[Исходный текст]
+-------+

В конце сентября 1928 года в Белграде прошел съезд писателей белой эмиграции. У Бориса Зайцева сохранилось очень теплое воспоминание об этом событии. «Г. Борисав Зайцев, известный русский писатель, отметил, что на него произвело большое впечатление всё, что он слышал и видел при открытиии конгресса. Затем он сказал о разнице между латинской и славянской расами“, - писала белградская „Политика“.[1] В те дни в газете было опубликовано фото Зайцева и дружеский шарж на него.
«К нам относились замечательно, - вспоминал писатель. - Тон задавал король Александр (учившийся некогда в Петербурге, говоривший по-русски, на русской культуре воспитанный). Но и сами сербы все же славяне, другая закваска, не латинская. Что-то свое. Наш Немирович-Данченко (Василий Иванович), старейший группы нашей, некогда был корреспондентом русской газеты в освободительной войне 1877 года, здесь же под Белградом сидел в окопах. Он сербами расценивался теперь, как некий фельдмаршал от журналистики дружественной».[2]
Белградская газета «Време» в те дни также обратила особое внимание на Б. Зайцева.
„Напротив г. Куприна сидит г. Борис Зайцов (так в тексте – А.М.), - сообщал журналист, побывавший на банкете в честь съезда. – Его личность - сущая противоположность Куприну. Есть в его физиономии нечто утонченное до субтильности, нечто, что могло бы выглядеть воплощением пресыщенности, если бы не было исполнено глубокой мыслью; что могло бы быть перверзивным, если бы не было глубоко чувственным. Г. Зайцев сбрил бороду, с которой мы обычно видим его на известных потретах. И в некоторых деталях и выражениях удивительно напоминает Адольфа Менжу (известного американского актера тех лет – А.М). Думаю, что г. Зайцов не будет меня упрекать за это сравнение, но их схожесть порой поражает.

+-------+

[Записи]
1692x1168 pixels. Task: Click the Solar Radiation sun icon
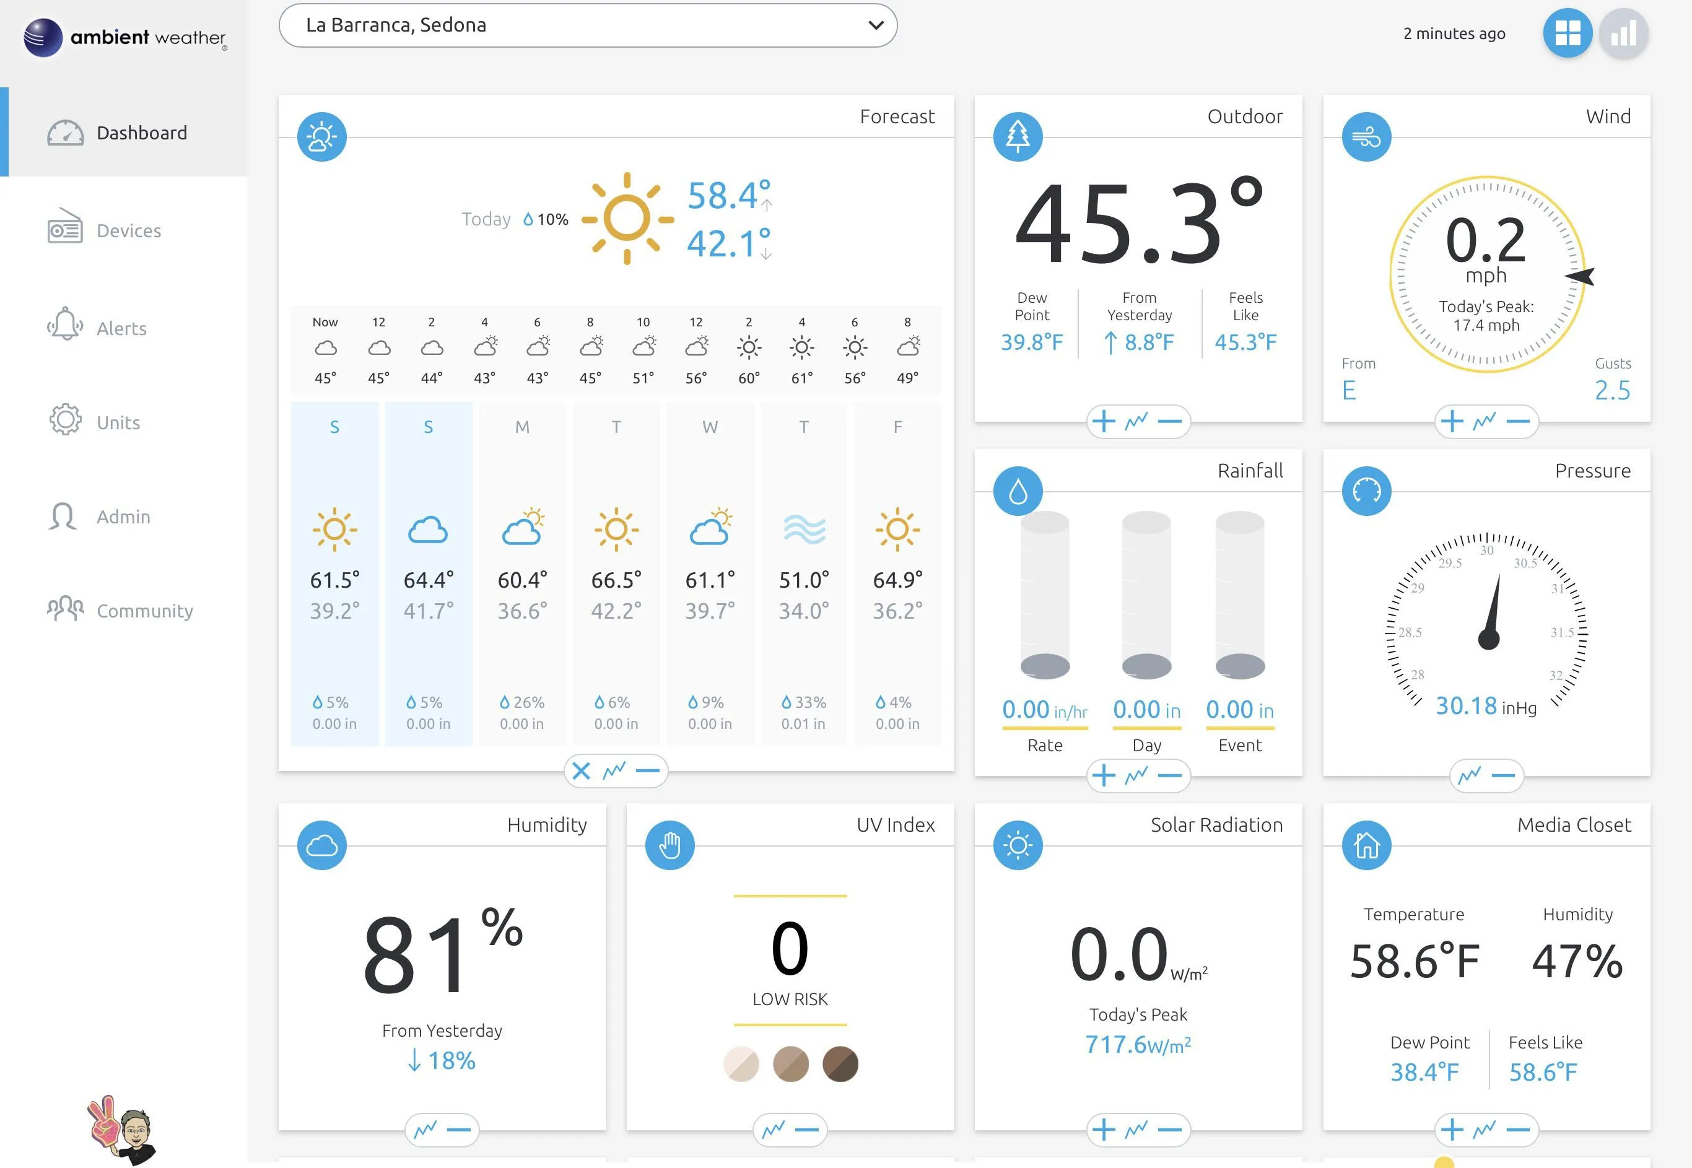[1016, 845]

+-------+

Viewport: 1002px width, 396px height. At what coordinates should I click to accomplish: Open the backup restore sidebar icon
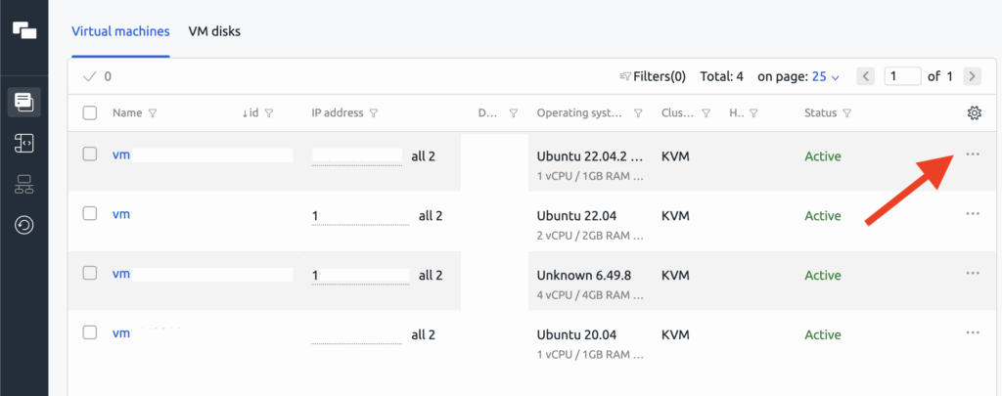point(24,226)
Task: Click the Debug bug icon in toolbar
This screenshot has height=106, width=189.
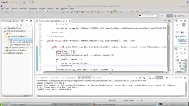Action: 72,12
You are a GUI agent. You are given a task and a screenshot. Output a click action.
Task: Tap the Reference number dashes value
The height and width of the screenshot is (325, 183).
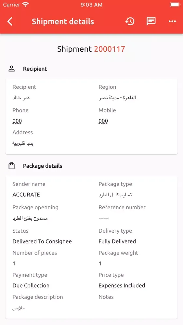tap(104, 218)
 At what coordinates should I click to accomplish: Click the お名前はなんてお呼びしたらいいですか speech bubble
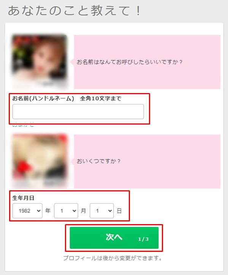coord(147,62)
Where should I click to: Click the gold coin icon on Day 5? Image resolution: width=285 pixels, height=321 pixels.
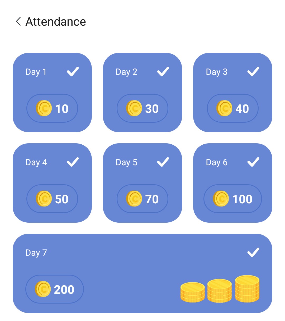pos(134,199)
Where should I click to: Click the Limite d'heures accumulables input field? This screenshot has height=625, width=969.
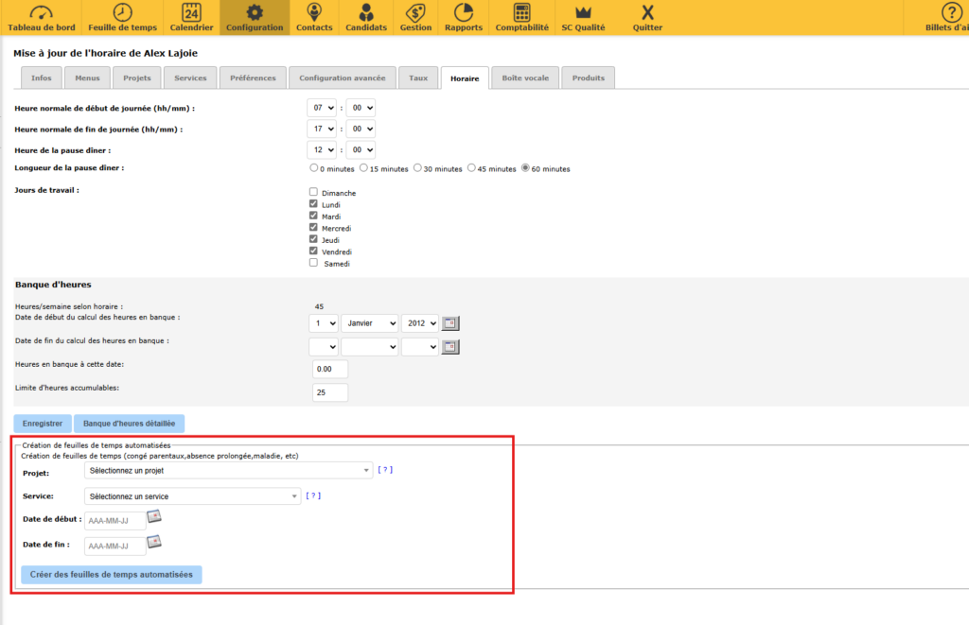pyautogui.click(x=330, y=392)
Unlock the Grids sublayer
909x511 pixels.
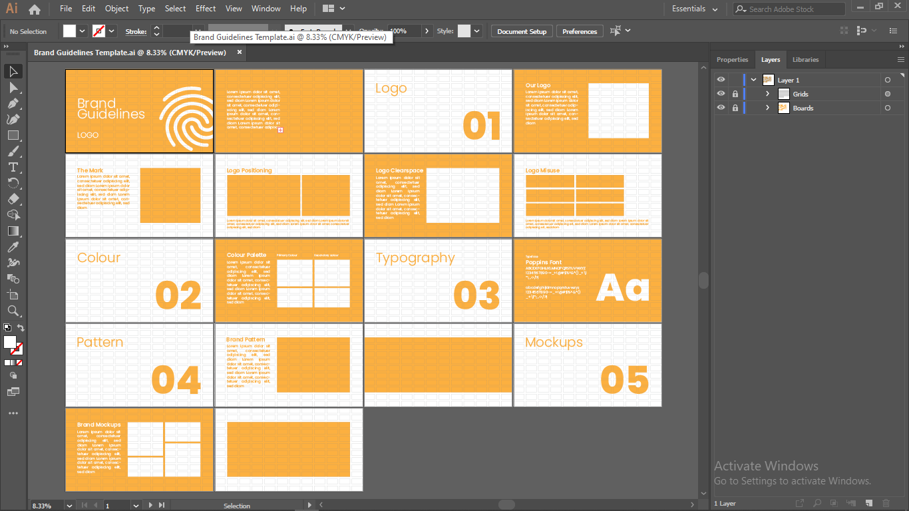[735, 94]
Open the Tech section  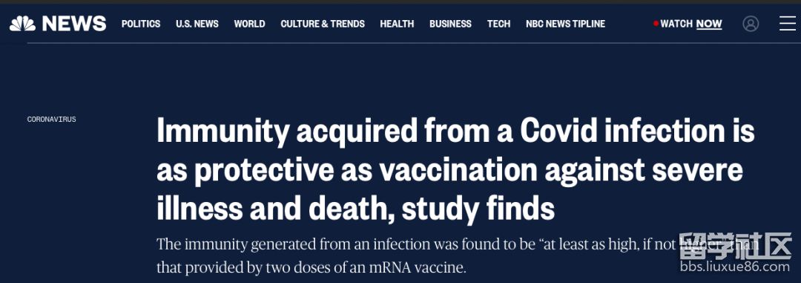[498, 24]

+-------+

[Задание] Отредактируйте отрывок из текста о белградском съезде: начните со слов «В конце сентября», закончите словами «шарж на него.» и замените «сентября» на «октября».

[Решение]
В конце октября 1928 года в Белграде прошел съезд писателей белой эмиграции. У Бориса Зайцева сохранилось очень теплое воспоминание об этом событии. «Г. Борисав Зайцев, известный русский писатель, отметил, что на него произвело большое впечатление всё, что он слышал и видел при открытиии конгресса. Затем он сказал о разнице между латинской и славянской расами“, - писала белградская „Политика“.[1] В те дни в газете было опубликовано фото Зайцева и дружеский шарж на него.